Array tags are immutable views, not editable ndarrays
Any particular reason for creating them as read-only views? This forces clients to write the whole array to change a single value.
The conversion from ndarray t its view is done in this line and the following one.
Speaking of arrays, any particular reason for return int.__new__(self.wrapper, super().__getitem__(index)) in this line instead of simply return self.wrapper(super().__getitem__(index)) ?

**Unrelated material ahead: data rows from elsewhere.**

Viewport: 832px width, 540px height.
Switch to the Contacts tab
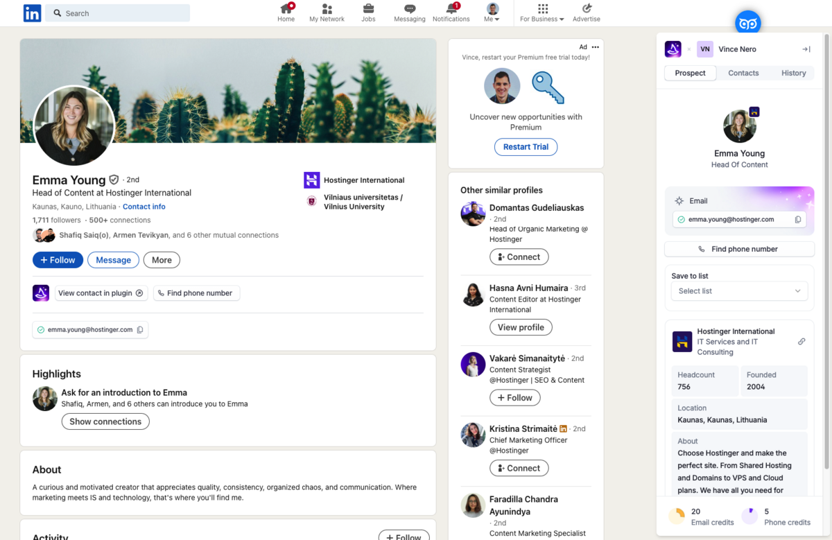[743, 73]
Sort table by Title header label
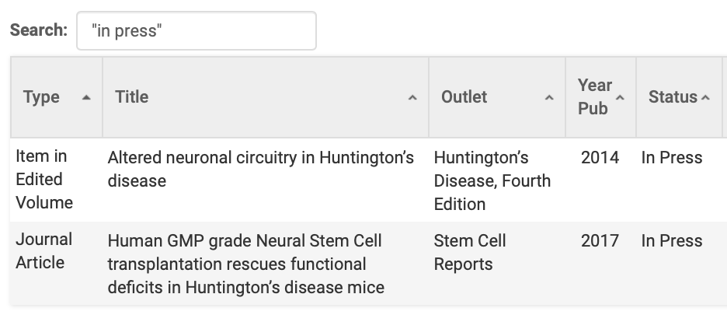This screenshot has height=322, width=727. 131,97
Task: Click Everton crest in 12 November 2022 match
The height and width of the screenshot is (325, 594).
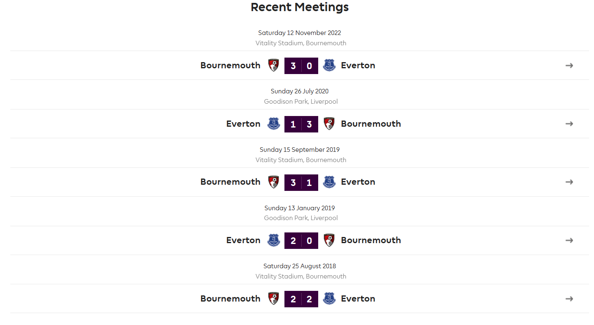Action: point(329,65)
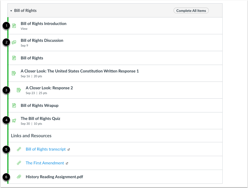
Task: Click the discussion icon for Bill of Rights Discussion
Action: click(x=14, y=42)
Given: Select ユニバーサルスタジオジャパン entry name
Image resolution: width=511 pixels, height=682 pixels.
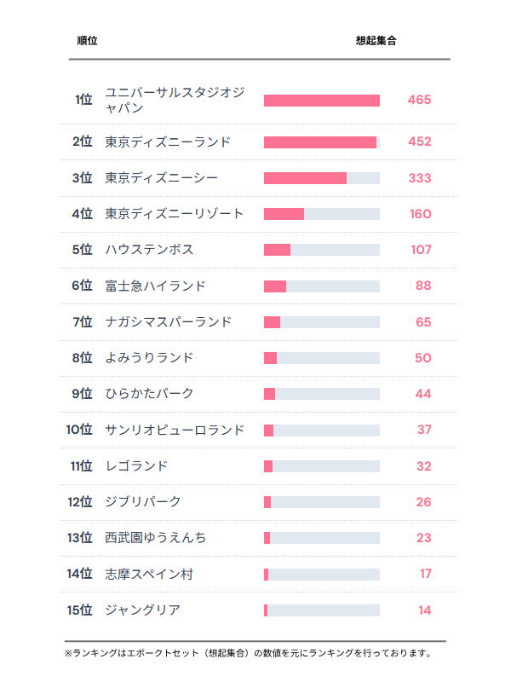Looking at the screenshot, I should click(174, 100).
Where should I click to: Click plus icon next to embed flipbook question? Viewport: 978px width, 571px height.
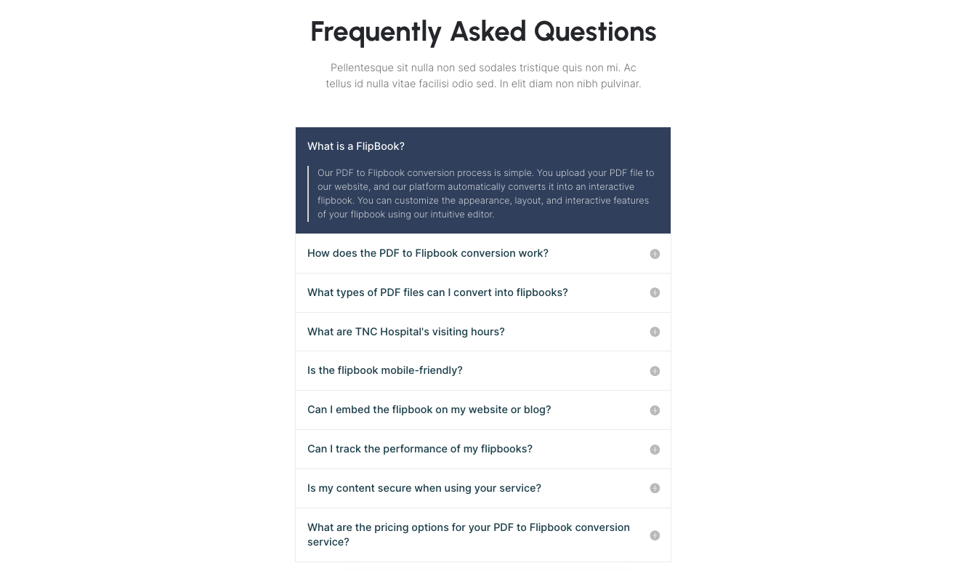point(655,410)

After a couple hours reading the official docs on sub-classing ndarray, I guess there are 2 different approaches to allow changing contents:
- In
Array.__new__, callsuper().__new__(cls, ...)instead ofnp.asarray(...).view(cls), as show in this example, then populate the values of the instance before returning it. I.e.: instead of a view, return a "normal" ndarray - Keep it as a view, and add a
__setitem__that invokesself.base.__setitem__, so it operates on the view's data source rather then on the (immutable) view, as (unintentionally) show in this other example
Both approaches would have to be carefully studied for eventual gotchas and corner cases, and there might have other (or better) approaches
Hey! Thanks a lot for being so active lately! I'm busy with school stuff atm but I'm looking forward to dive into all this, hopefully next week or the week after. In the meantime keep'em coming :D
No problem, take your time... I'll keep sending PRs and issues
As for this issue, take a look at the workaround currently needed to set items in an Array:
def apply_pixels(target: Map, pixels: t.Iterable[MapPixel]) -> None:
arr = target.data['colors']
# NBT Arrays might be implemented by the NBT backend as read-only ndarray views
# If so, set the pixels in a (writeable) copy, then write back preserving original type
cls = None
if isinstance(arr, np.ndarray) and not arr.flags.writeable:
cls = arr.__class__
arr = arr.copy()
for pixel in pixels:
arr[pixel[0]] = pixel[1]
if cls:
target.data['colors'] = cls(arr)
(actual code from my map-deduper project)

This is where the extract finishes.